14 thoughts on “AITA for flying to visit my boyfriend for his birthday even though my mom strongly disapproved?”
  1. NTA.

    That “if you want me to treat you like an adult, you have to act like an adult” BS is for 14-year-olds. That is, it’s not BS if kids *are* 14, but you’re 21 FFS.

    Assuming you still live in her house, letting someone know the dates you’ll be leaving and returning is fairly common courtesy for any housemate. But since you say you *did* tell her, her claim that you “blindsided” is simply untrue.

  2. Is this a joke? Of course NTA and your mom is the AH. This is an insane level of controlling from your mom. She should have backed the heck off as soon as you were 18. I don’t even see what the problem is here. You told her you were going to see your boyfriend in early February, and then you did that? The only immature thing you’re doing is bowing to any of your mom’s wishes. 

    You’re an adult. You don’t have to tell her all your plans. You can live your life the way you want. Save up some money and move out as soon as possible! Don’t let her guilty trip you. 

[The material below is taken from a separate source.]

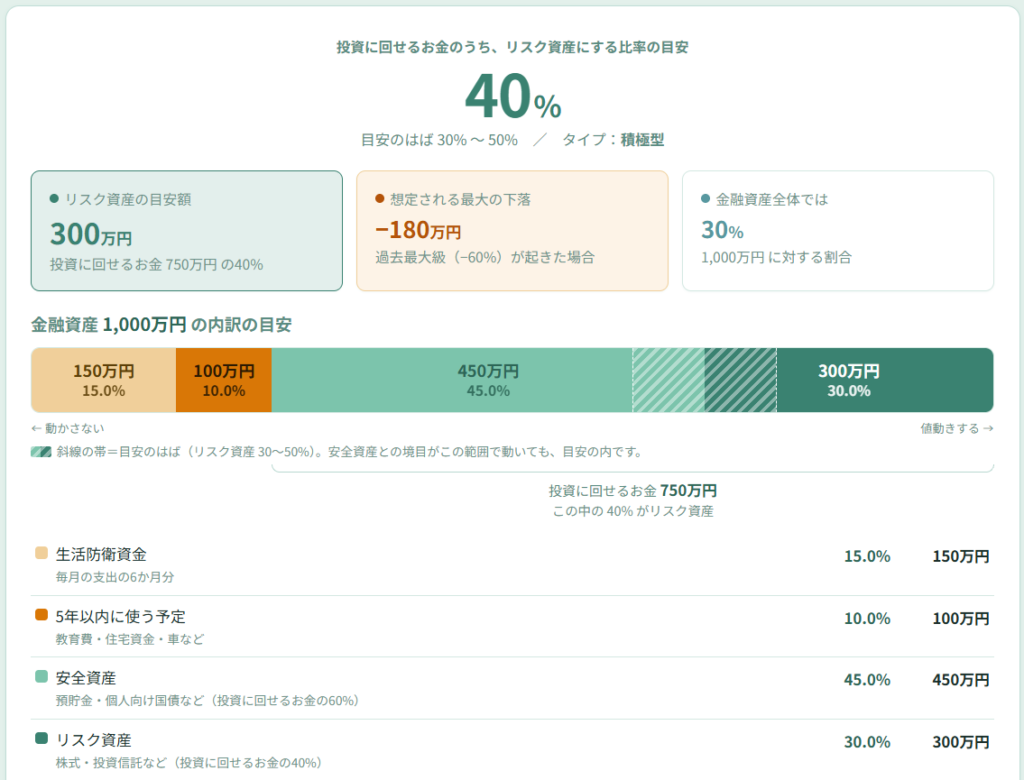Click the 投資に回せるお金 750万円 bracket label
Viewport: 1024px width, 780px height.
633,491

  3. I don’t think her strictness comes from love OP it comes from control and emotional abuse. You might want to consider going low contact. Nta

  4. >I love my mom and know her strictness comes from love

    No, it doesn’t. And neither does the silent treatment she gives you, which is a form of abuse. 

    It took me years to recognize that these things, even from our parents, aren’t about love. It’s about control, codependency, and adults refusing to do the work in themselves so they don’t subject their kids to abusive shit like the silent treatment. 

    >She then said I’m easy, desperate for male validation, even as going as far as flying across the country for sex. Since then, she’s been ignoring me.

    Yeah, OP, this is straight up abuse. 

    NTA but your mother is. You are an adult. If she can’t let go, you should work in setting boundaries and getting out of her house asap. 

  5. OP your mom is just controlling, AND a bad Mom. Her job is to teach you how to walk out into the world on your own, she’s only teaching you how to keep orbiting her world.

    For reference- my parents are super strict southern Baptist and I stopped asking permission at 19. Also, move out.

  6. NTA. She is being emotionally abusive with her silent treatment. And she’s treating you like a child who can’t make adult decisions. She’s also stuck in a very traditionalist mindset, and probably doesn’t want to think of her “little girl” growing up or god forbid, having sex. IMO, you’d be better off finding your own place (with roommates) and doing your own thing, but I understand how it can be hard to support yourself if you are going to college.

  7. Her strictness comes from a need for control. The sooner you can move out and take full control of your own life, the better it will be for you. And you really need to learn to recognize what control looks like so you don’t later find yourself under someone’s thumb again. NTA

  8. ***”After the trip I tried to apologize”***

    \—Validating in her mind that she is owed an apology when it is the other way around.

     ***”Any advice on how to proceed would be great!”***

    \—You can’t change your mother. Your can only change your reactions to her. Move out, live your life unapologetically and put her on a low info diet.

  9. NTA. Your mom sounds horrible tbh. It’s one thing to be strict, it’s another to give silent treatment and call your daughter “easy” for having a boyfriend at age 21!